Getting Data In

Extract parent folder and sub folder path from windows and nix format

ramuzzini
Path Finder

Need some assistance with creating a query where I am trying to capture the parent folder and the 1st child folder respectively from a print output log that has both windows and linux folder paths.  Sample data and folder paths I am trying to get in a capture group is in bold.

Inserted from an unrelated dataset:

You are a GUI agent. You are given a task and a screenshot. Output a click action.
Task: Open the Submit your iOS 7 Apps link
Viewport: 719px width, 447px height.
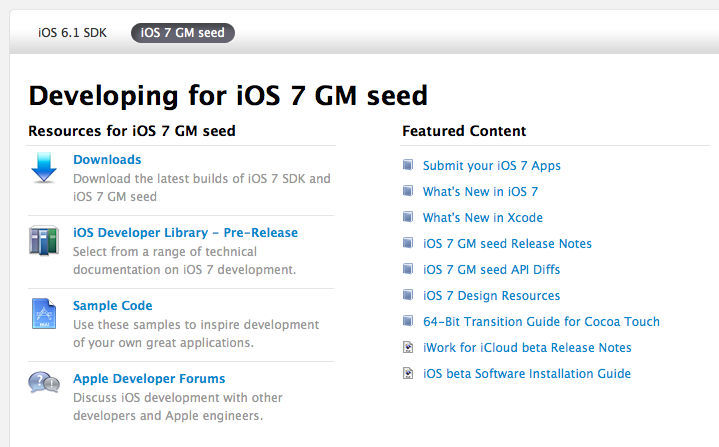point(492,166)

_time,     username,      computer,      printer,      source_dir,      status

2024-09-24 15:32 ,   auser, cmp_auser,  print01_main1,   \\cpn-fs.local\data\program\...,          Printed
2024-09-24 13:57 ,   buser, cmp_buser,  print01_offic1,   c:\program files\documents\...,            Printed
2024-09-24 12:13 ,   cuser, cmp_cuser,  print01_offic2,   \\cpn-fs.local\data\transfer\...,            In queue
2024-09-24 09:26,    buser, cmp_buser,  print01_offic1,   F:\transfers\program\...,                           Printed
2024-09-24 09:26,    buser, cmp_buser,  print01_front1,   \\cpn-fs.local\transfer\program\...,  Printed
2024-09-24 07:19,    auser, cmp_auser,   print01_main1,   \\cpn-fs.local\data\program\....,         In queue

I am currently using a Splunk query where I call these folders in my initial search, but I want to control this using a rex command so I can add an eval command to see if they were printed locally or from a server folder.  Current query is:

index=printLog  source_dir IN ("\\\\cpn-fs.local\data\*", "\\\\cpn-fs.local\transfer\*",  "c:\\program files\\*", " F:\\transfer\\*" )  status== "Printed"
| table status, _time, username, computer, printer, source_dir

I tried using the following rex but didn't get any return:
     | rex field=source_dir "(?i)<FolderPath>(?i[A-Z][a-z]\:|\\\\{1})[^\\\\]+)\\\\[^\\\\]+\\\\)"

In my second effort, through Splunk I generated these two regex using the field extractor respectively.  I know I need to pipe them to add the "OR" operator when comparing the windows and Linux paths but I get an error when trying to combine them.

Regex generated from windows:  c:\program files 
^[^ \n]* \w+,,,(?P<FolderPath>\w+:\\\w+)

Regex generated from linux: \\cpn-fs.local\data
^[^ \n]* \w+,,,(?P<FolderPath>\\\\\w+\-\w+\d+\.\w+\.\w+\\\w+)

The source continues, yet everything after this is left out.